Ramon Bautista, MD, MBA, professor and chair of the department of neurology at the University of Florida College of Medicine – Jacksonville, has been named the Phyllis Sohn Endowed Chair in Neuroscience. The $2.6 million endowment supports the advancement of neurology research and will push the envelope of discovery on the Jacksonville campus.
This endowment comes at a time when neuroscience research is making great strides at UF Health Jacksonville and the UF College of Medicine – Jacksonville. By developing studies that directly impact the lives of patients, Bautista and faculty in the department of neurology have been able to bolster research and the recruitment of top-level clinicians and investigators.
Research has grown significantly, optimizing the use of telemedicine across various neurologic conditions, improving techniques to enhance stroke care in the acute phase, addressing women’s issues in epilepsy, and helping golfers with Parkinson’s disease to continue to enjoy the sport they love. The department has been involved in scholarly works that seek to better address social determinants of health that results in health disparities in neurologic care. That research has led to the creation of a multi-foundation grant-funded Epilepsy Wellness Center that helps patients and caregivers deal with the psychosocial impacts of the condition.
Faculty are also in partnership with researchers from the University of Florida McKnight Brain Institute to develop a cadre of UF Health Jacksonville-based neuroscientists whose work focuses on developing strategies to optimize cognitive functioning in the elderly and apply advanced techniques such as acute intermittent hypoxia for neuro-restoration following trauma or acute stroke. Collaboration extends to local institutions with investigators from Jacksonville University and the University of North Florida in a study that aims to incorporate AI techniques when providing tele-rehabilitation for patients with multiple sclerosis.
The future of neuroscience research in Jacksonville has never been brighter. Clinical services are also expanding into St. Johns and Flagler counties, where a mobile stroke unit will soon be providing state-of-the-art acute stroke care. The department is also spearheading a 48-bed inpatient rehabilitation unit at UF Health North, where artificial intelligence, simulation and brain-computer interface will be integrated into the functional recovery of patients.
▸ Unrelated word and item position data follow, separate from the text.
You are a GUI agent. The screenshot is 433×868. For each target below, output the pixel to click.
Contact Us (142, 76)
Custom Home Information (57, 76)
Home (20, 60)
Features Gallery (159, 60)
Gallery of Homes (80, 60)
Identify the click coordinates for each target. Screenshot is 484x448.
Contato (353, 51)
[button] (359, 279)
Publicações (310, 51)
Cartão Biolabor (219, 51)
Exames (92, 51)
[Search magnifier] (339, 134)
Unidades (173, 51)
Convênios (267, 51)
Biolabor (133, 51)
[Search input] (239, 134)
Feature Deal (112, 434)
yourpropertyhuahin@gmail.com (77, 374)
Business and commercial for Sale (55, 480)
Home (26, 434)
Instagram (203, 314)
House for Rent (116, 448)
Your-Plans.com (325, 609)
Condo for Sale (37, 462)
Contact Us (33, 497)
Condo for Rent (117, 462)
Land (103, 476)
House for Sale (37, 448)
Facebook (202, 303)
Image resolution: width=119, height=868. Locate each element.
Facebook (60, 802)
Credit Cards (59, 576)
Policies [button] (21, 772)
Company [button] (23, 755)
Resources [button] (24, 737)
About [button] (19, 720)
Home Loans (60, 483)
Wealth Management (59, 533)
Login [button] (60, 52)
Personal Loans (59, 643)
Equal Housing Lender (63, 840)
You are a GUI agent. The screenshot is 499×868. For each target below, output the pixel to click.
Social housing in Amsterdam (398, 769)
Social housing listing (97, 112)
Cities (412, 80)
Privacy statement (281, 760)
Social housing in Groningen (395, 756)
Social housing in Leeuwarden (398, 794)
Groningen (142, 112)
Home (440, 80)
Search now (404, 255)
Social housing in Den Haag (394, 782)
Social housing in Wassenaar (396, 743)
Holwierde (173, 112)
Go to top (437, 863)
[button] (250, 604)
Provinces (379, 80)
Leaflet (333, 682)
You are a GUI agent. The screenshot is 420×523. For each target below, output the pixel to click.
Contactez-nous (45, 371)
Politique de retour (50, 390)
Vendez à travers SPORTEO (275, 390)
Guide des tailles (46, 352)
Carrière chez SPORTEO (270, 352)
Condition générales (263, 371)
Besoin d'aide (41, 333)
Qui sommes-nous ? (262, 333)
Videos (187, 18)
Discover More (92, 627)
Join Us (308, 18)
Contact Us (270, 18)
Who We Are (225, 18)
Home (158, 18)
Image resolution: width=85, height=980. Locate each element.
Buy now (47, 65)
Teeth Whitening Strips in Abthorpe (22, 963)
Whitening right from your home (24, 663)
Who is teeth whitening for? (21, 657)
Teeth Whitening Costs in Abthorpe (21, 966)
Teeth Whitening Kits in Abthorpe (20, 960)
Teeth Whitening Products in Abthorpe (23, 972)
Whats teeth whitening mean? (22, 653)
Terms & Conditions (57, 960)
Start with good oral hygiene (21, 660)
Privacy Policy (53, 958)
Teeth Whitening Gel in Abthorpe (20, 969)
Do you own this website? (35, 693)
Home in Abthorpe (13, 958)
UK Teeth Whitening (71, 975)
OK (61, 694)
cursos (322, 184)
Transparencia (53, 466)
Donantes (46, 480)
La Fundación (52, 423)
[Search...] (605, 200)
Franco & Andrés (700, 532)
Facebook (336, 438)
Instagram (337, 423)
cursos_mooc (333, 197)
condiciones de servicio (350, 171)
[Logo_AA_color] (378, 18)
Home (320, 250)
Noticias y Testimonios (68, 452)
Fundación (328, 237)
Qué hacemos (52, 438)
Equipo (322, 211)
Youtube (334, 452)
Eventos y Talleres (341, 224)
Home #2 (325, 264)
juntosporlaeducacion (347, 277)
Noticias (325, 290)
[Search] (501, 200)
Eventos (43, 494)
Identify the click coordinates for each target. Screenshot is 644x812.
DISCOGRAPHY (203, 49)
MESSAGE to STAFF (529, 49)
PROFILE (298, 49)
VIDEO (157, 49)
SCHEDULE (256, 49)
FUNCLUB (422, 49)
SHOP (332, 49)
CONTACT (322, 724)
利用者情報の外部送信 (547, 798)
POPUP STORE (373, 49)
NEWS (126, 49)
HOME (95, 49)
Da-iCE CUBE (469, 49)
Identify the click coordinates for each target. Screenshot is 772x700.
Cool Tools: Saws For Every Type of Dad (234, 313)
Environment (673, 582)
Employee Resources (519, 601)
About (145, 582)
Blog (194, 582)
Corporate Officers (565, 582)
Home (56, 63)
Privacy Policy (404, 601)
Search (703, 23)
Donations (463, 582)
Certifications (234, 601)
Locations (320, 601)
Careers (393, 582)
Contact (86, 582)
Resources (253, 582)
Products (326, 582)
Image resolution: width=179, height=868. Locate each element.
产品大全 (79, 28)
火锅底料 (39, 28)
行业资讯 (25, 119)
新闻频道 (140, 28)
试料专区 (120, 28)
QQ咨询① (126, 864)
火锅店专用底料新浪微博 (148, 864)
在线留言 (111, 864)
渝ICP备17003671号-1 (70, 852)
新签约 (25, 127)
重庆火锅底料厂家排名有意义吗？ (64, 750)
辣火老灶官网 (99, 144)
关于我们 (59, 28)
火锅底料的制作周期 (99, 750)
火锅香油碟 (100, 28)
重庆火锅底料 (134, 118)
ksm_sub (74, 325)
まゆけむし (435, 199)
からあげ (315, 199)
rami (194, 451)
“Our researchers at UF are intentional and strategic, studying and finding the best solutions for our patients,” Bautista said. “Clinical studies on the Jacksonville campus address the needs of those living in Northeast Florida and range from topics as varied as preventing the symptoms of dementia to improving the health of women with epilepsy. This endowment raises the visibility of the extraordinary research we are already conducting on this campus and throughout UF as a whole. This is what we do best.”